„Koordinierte, strategische Gewalt durch Siedler“: UNO sieht Anzeichen für ethnische Säuberung im Westjordanland 17.03.2026

Ein Bericht des UN-Menschenrechtsbüros warnt vor einer Eskalation der Gewalt durch israelische Siedler im besetzten Westjordanland, die auf koordinierte Aktionen und eine Politik der Massenvertreibung hindeuten und Befürchtungen einer ethnischen Säuberung aufkommen lassen. Die unrechtmäßige Umsiedlung geschützter Personen wird als Kriegsverbrechen eingestuft. Die Zahl der Siedlergewaltvorfälle stieg in den zwölf Monaten bis Oktober 2025 auf 1.732, verglichen mit 1.400 im Vorjahreszeitraum.

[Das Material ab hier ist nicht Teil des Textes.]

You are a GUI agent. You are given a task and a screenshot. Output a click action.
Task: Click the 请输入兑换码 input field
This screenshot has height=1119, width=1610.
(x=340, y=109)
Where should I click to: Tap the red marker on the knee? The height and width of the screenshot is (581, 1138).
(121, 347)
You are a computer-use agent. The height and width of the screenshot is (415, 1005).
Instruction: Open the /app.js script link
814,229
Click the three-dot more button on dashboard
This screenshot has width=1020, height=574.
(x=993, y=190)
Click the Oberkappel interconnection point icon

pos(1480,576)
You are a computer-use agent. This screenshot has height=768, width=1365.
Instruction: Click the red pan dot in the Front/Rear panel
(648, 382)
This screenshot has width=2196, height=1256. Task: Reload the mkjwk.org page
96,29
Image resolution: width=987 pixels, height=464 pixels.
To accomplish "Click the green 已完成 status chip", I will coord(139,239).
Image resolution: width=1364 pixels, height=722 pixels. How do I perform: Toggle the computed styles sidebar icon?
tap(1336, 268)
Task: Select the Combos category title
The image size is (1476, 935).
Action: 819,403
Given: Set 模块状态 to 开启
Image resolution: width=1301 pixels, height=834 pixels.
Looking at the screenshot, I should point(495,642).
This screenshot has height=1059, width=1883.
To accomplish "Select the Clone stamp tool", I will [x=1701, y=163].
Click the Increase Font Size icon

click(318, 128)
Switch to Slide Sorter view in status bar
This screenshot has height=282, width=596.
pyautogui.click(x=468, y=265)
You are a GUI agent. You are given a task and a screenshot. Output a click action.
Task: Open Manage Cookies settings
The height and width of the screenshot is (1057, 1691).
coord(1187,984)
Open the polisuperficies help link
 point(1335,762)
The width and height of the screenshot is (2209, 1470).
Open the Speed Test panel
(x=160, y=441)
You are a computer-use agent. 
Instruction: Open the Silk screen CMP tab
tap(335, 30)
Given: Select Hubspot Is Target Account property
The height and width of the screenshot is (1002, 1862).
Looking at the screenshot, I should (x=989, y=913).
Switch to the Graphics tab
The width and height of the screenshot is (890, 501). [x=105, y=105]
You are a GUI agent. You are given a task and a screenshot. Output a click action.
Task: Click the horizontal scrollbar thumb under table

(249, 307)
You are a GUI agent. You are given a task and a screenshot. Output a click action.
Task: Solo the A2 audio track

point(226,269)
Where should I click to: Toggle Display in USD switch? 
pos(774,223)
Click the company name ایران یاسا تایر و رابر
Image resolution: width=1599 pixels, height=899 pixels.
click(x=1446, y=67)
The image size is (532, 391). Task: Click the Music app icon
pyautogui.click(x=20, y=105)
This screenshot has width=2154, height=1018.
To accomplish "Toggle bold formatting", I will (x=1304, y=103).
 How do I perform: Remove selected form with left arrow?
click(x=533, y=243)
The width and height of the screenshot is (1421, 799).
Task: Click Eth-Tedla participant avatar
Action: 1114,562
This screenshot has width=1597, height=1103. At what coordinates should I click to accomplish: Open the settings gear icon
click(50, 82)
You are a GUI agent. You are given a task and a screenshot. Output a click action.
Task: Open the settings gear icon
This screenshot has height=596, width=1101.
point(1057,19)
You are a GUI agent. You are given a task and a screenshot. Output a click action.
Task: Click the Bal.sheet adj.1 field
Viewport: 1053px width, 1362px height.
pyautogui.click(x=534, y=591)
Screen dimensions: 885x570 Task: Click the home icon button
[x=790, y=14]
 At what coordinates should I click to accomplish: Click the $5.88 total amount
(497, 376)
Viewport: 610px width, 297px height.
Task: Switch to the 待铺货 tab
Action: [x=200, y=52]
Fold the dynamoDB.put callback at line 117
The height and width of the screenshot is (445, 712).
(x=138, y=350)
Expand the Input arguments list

Palästinensische Bewohner werden schikaniert, ihre Häuser und Felder zerstört, wobei israelische Behörden eine zentrale Rolle bei der Ermöglichung und Unterstützung dieser Taten spielen. Im Oktober 2025 gab es 42 Übergriffe während der Olivenernte, bei denen 131 Palästinenser verletzt wurden, die höchste Zahl seit 2006. Gleichzeitig genehmigte Israel den Bau von Zehntausenden neuen Wohneinheiten im Westjordanland und Ostjerusalem.